--- ЧАСТИ ЗАДАНИЯ ---
(a) Перепишите без изменений фрагмент рассказа об императоре Александре, который начинается со слов, содержащих «Сам погрузился в», и заканчивается словами «спросится. Или нет?..».
(b) Какую надпись Александр сначала сделал на секретном конверте, переданном епископу Филарету, согласно рассказу об императоре Александре?
(c) Переведите на английский язык предложение из рассказа об императоре Александре: «Еще к началу сентября он подготовил бумаги о своем отречении».

--- ИСХОДНЫЙ ТЕКСТ ---

------------------------------

С тех ужасных пор он повязан кровью. И все его последующие реформы на благо страны, победы над французами, звание «Освободителя Европы» не смоют этой крови. Выход один — покаяние в грехах.
И снова из глубин памяти всплывает старое пророчество. Как тогда сказала фрейлина сестрице Екатерине? Отпущение грехов в Таганроге.
«Злой рок — Таганрог. А там в ночь — грехи прочь…»
Значит, туда и лежит путь.
Александр вышел из лавры в слезах и бросил кучеру:
— Едем!
Сам погрузился в размышления. Он давно мечтал отречься от тягот престола. Не раз говаривал:
— Я отслужил 25 лет — даже солдату в этот срок дают отставку! Скоро я переселюсь в Крым и буду жить «частным человеком».
И вот он едет на юг! Туда, где «злой рок — Таганрог»…
Он сделал все, как должно. Сколько можно терпеть ужасную тяжесть своих грехов? И ведь не для себя грешил — для государства. Только вот именно он — глава государства, значит, и грехи — его. С него и спросится. Или нет?..
Еще к началу сентября он подготовил бумаги о своем отречении. Вызвал епископа Московского Филарета и отдал секретный конверт. Епископ взглянул на надпись: «В случае моего исчезновения вскрыть» — и ошарашенно пробормотал:
— Какого «исчезновения», государь? На Руси правители уходят только одним путем — в гроб…
Александр тогда выругался про себя, выхватил из стола другой конверт и надписал: «В случае моей кончины». Туда и переложил бумаги. Если в России правители уходят только в один путь, пусть так и случится…
В Таганрог Александр приехал ночью. Правда, тьму императорских ночей разбавили вестовые с факелами в руках. Кучер подкатил к одноэтажному домику со скудной обстановкой — так было обговорено заранее. «Отцы города», конечно, подивились, но императорская воля — закон. Один — так один. С кучером — так с кучером. И лишь спустя десятилетия, перед своей смертью, кучер оставил свидетельство, где рассказал, что в Таганрог император прибыл не один. В своей карете он тайно привез гостя, о котором никто не знал, — больного монаха из лавры. Тот уже еле дышал, но все равно кучер заметил, что чертами он весьма походил на императора.
Уложив больного, Александр принялся за благоустройство — сам передвинул мебель, перевесил картины по собственному усмотрению. Наутро, опять же самолично, починил дверь.
— Я ожидаю супругу! — объяснил кучеру.
И верно — стал ждать. Почти никого не принимал. Сам чистил дорожки в саду и даже выложил бордюр из мраморных плит, чтобы супруге было ходить удобнее.

------------------------------

--- СОБРАННЫЙ МАТЕРИАЛ ---
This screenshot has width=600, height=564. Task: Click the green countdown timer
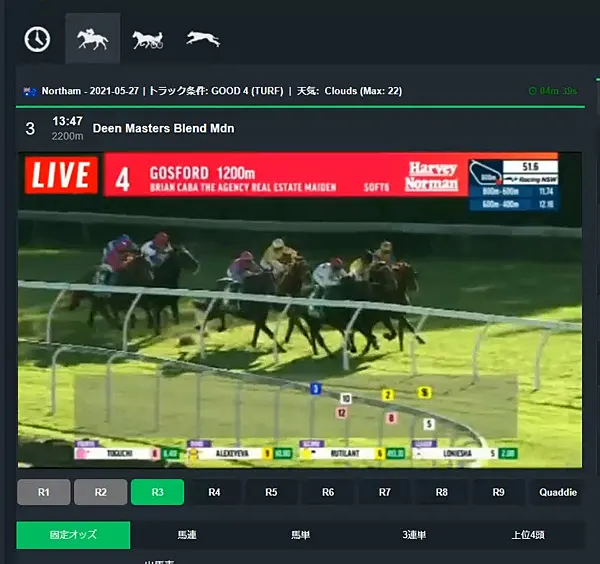552,91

------------------------------

--- ОТВЕТЫ С РАЗБОРОМ ---
(a)
Сам погрузился в размышления. Он давно мечтал отречься от тягот престола. Не раз говаривал:
— Я отслужил 25 лет — даже солдату в этот срок дают отставку! Скоро я переселюсь в Крым и буду жить «частным человеком».
И вот он едет на юг! Туда, где «злой рок — Таганрог»…
Он сделал все, как должно. Сколько можно терпеть ужасную тяжесть своих грехов? И ведь не для себя грешил — для государства. Только вот именно он — глава государства, значит, и грехи — его. С него и спросится. Или нет?..

(b) «В случае моего исчезновения вскрыть».

(c) As early as the beginning of September, he had prepared the papers for his abdication.